Calcium is an important mineral that is responsible for strong bones, among other things. Calcium also plays an important role in blood clotting, muscle and nerve activities, the defense against inflammation and allergies and the functioning of the heart, lungs and kidneys. Calcium is one of the four most important electrolytes in the body. These include sodium, potassium, magnesium and calcium. All four are vital as they keep the body working properly.
At American Supps, we only carry high quality calcium food supplements such as the Garden of Life Plant Calcium.

A calcium deficiency always arises when the body does not receive enough calcium with food or when calcium does not take up properly or cannot be used. Other causes of a calcium deficiency can be hormonal or if there is a vitamin D deficiency. Calcium is primarily absorbed in the intestine, where vitamin D is used for absorption from the small intestine and incorporation into the bones.

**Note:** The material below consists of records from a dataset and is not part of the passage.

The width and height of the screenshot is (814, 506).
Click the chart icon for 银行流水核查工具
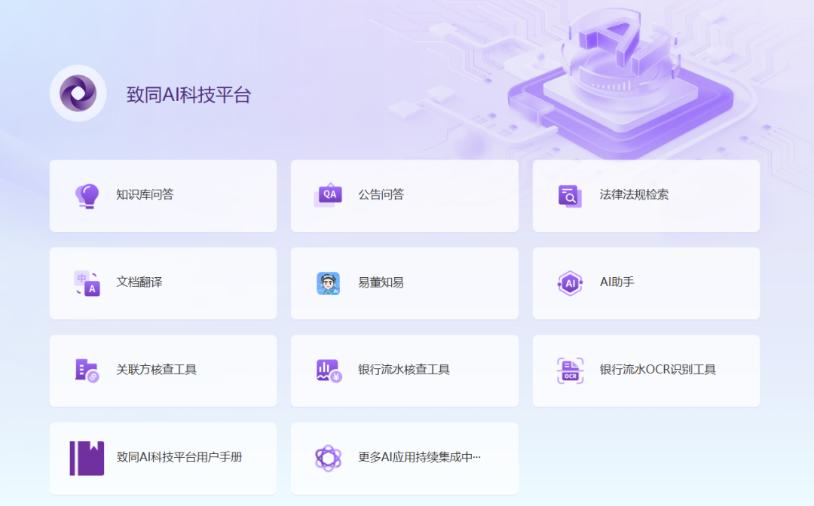point(328,370)
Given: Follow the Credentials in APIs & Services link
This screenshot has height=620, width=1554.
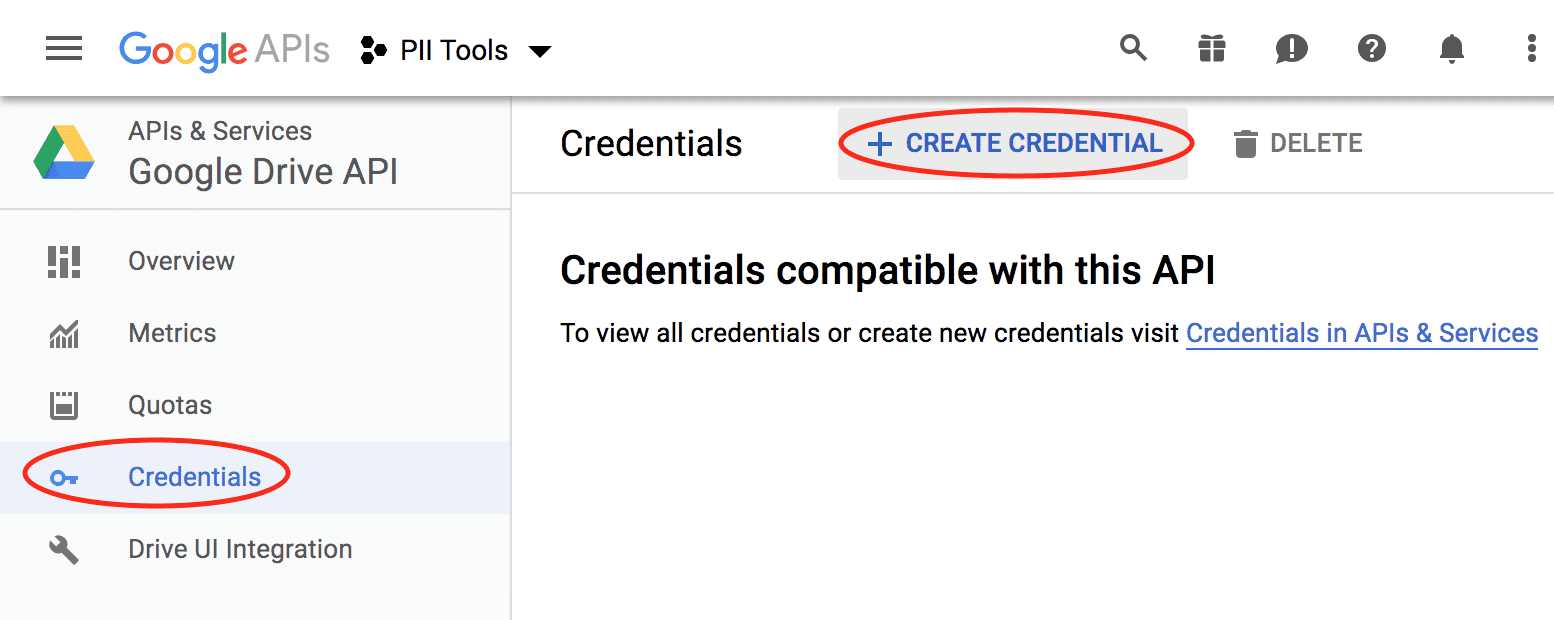Looking at the screenshot, I should 1362,333.

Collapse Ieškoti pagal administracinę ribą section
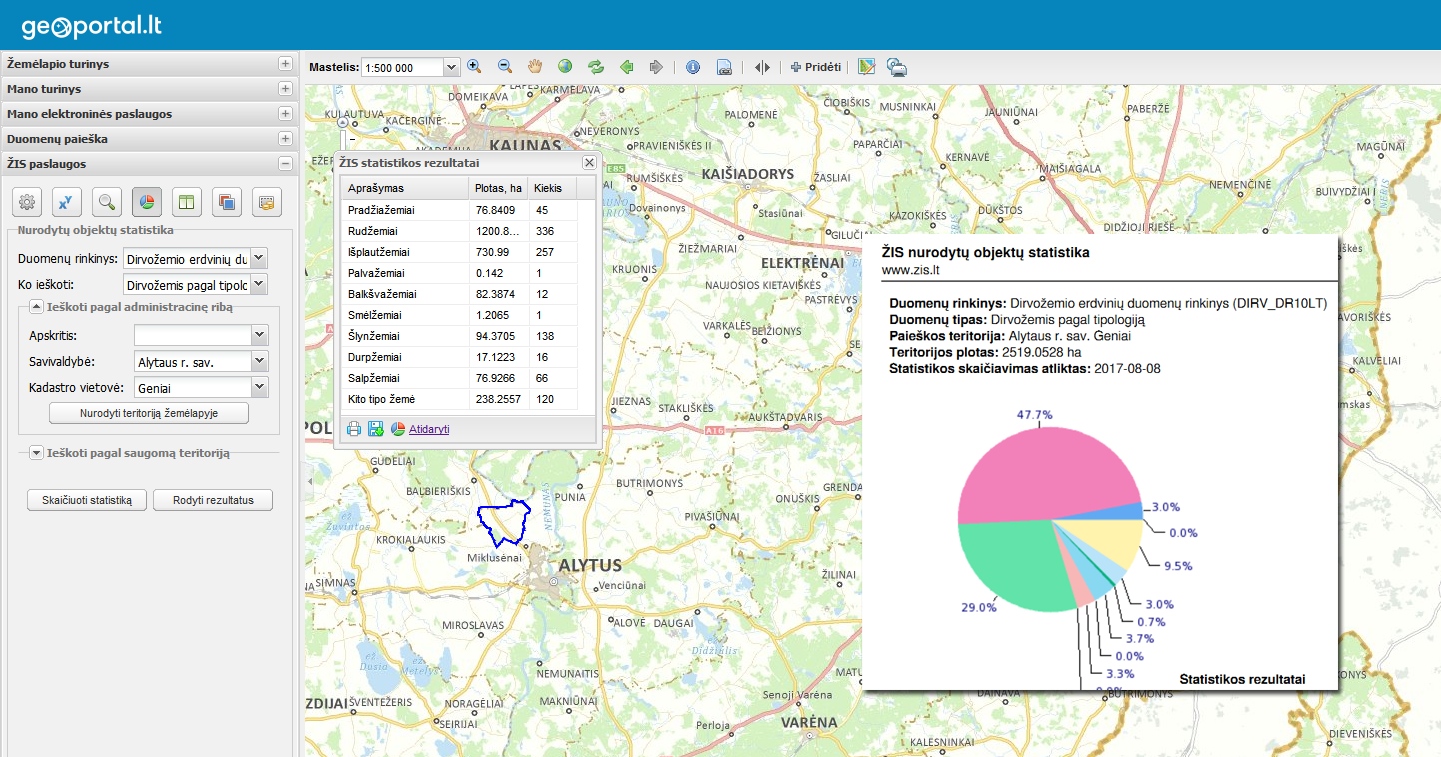(x=36, y=307)
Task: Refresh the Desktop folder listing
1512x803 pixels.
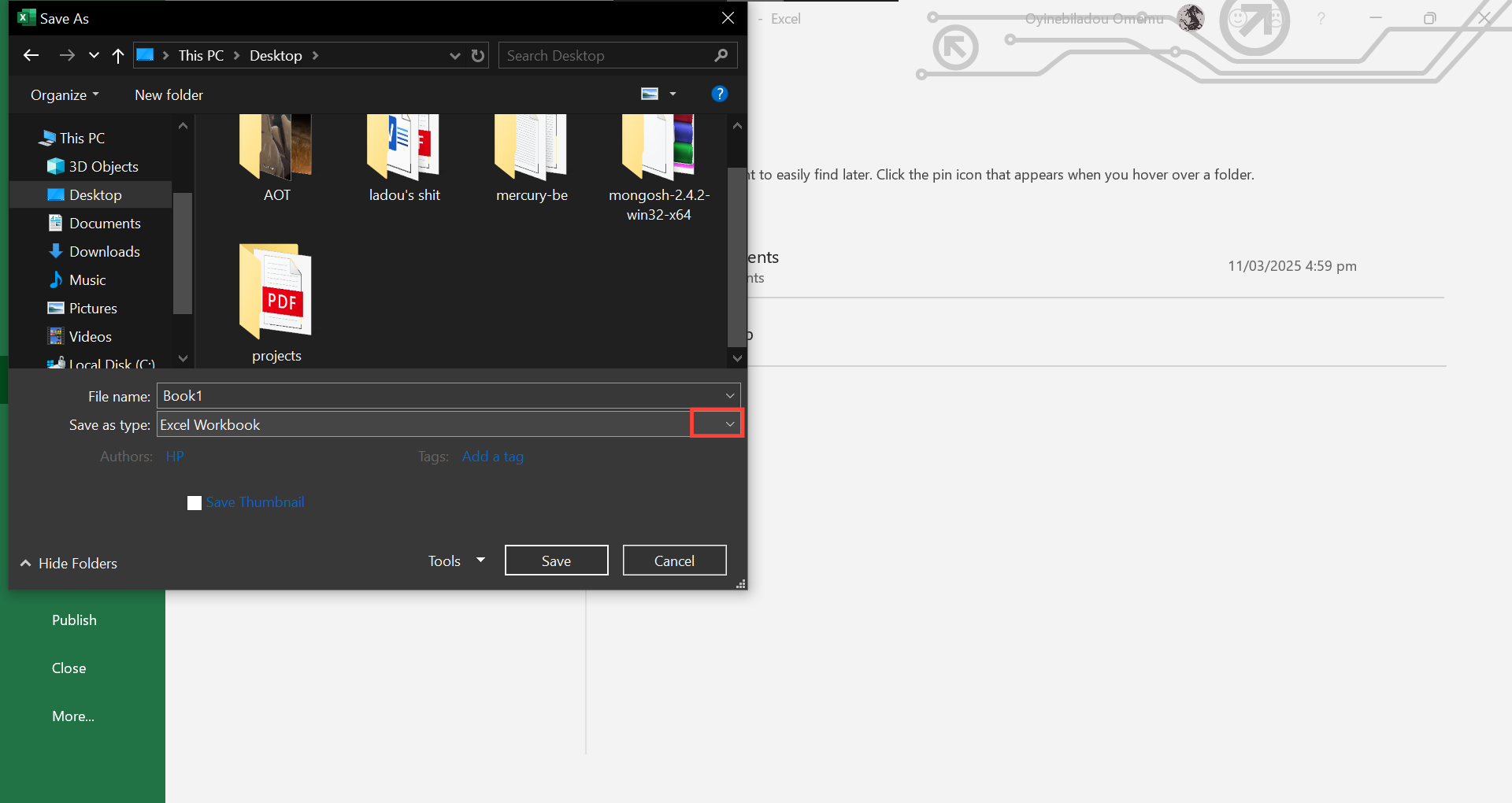Action: tap(478, 55)
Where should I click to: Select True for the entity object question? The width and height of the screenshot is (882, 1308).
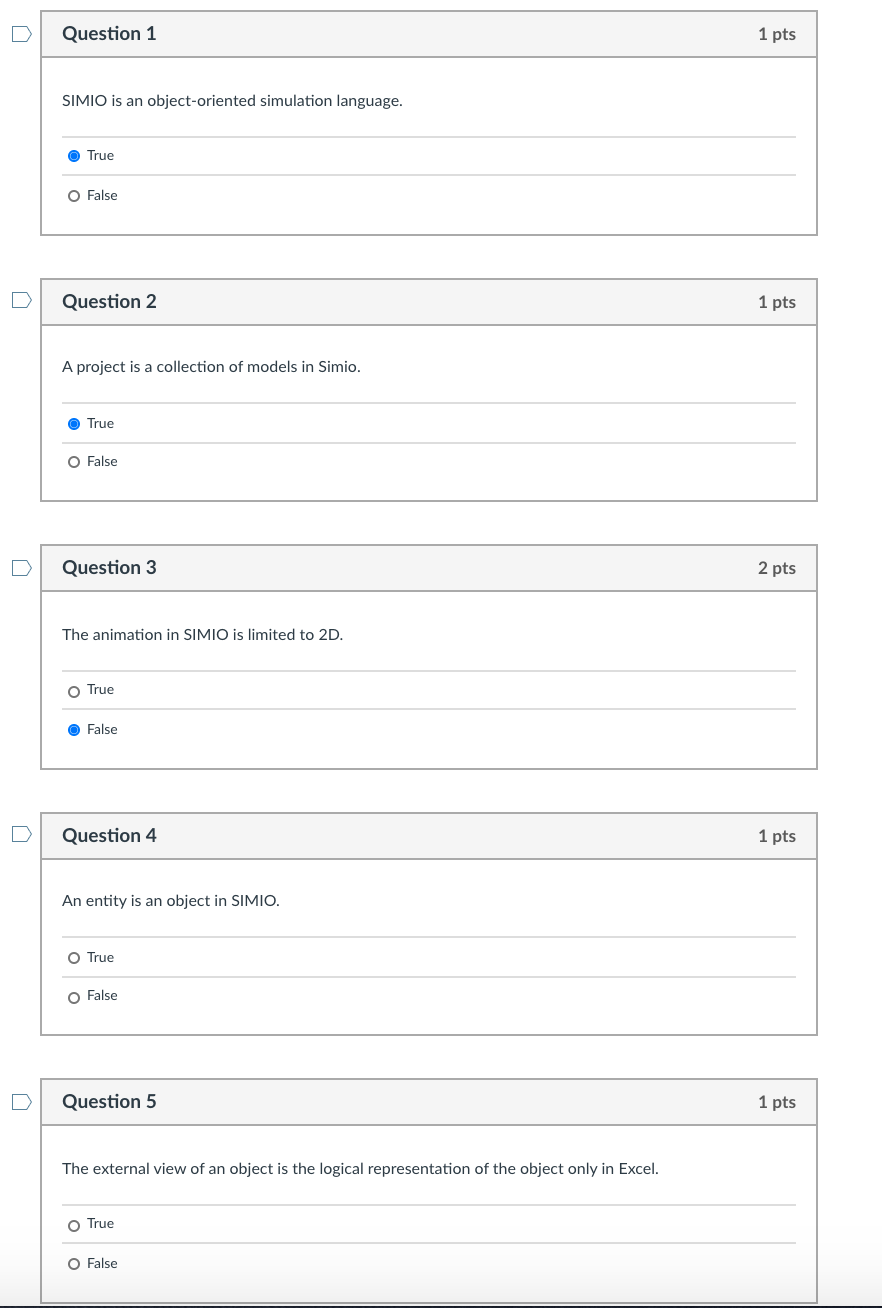click(74, 957)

Calcium deficiency symptoms

The symptoms of a calcium deficiency can be very diverse, as calcium is involved in many processes in the body.

  • Brittle fingernails
  • Cataract
  • Skin and hair changes
  • Heart and circulatory problems
  • Muscle spasm and tremors
  • osteoporosis
  • Mental disorders
  • Disorders in bone metabolism
  • Indigestion
  • Dental diseases such as tooth decay or periodontal disease

Calcium foods

Good natural sources of calcium are generally dairy products, fruits, nuts, vegetables and whole grains. But protein concentrates also contain rough narrow this mineral if they are made from milk or whey protein. If you supplement with a calcium preparation, you should know that vitamin D, lactose (milk sugar) and glucose improve absorption, while phosphate - which binds to calcium and is excreted unused with it -, fat, phytic acid (e.g. from Beans) and oxalic acid (e.g. from spinach or cocoa) hinder this. Optimal calcium donors would therefore be dairy products which, in addition to a large amount of calcium (milk contains an average of 120 mg per 100 ml), also contain vitamin D and lactose.

Milk and dairy products are among the most well-known calcium-rich foods, but they can also cause symptoms such as stomach cramps or diarrhea. 200 ml cow's milk provides approx. 240 mg calcium. Hard and semi-hard cheeses such as Parmesan or Emmentaler are particularly rich in calcium. A 30 g disc of Tilsiter provides approx. 250 mg calcium.

Plant foods also contain calcium. Green leafy vegetables such as kale, rocket or fennel are particularly rich in calcium, but so are herbs such as parsley or dill. In addition to healthy fats, nuts and seeds also offer calcium.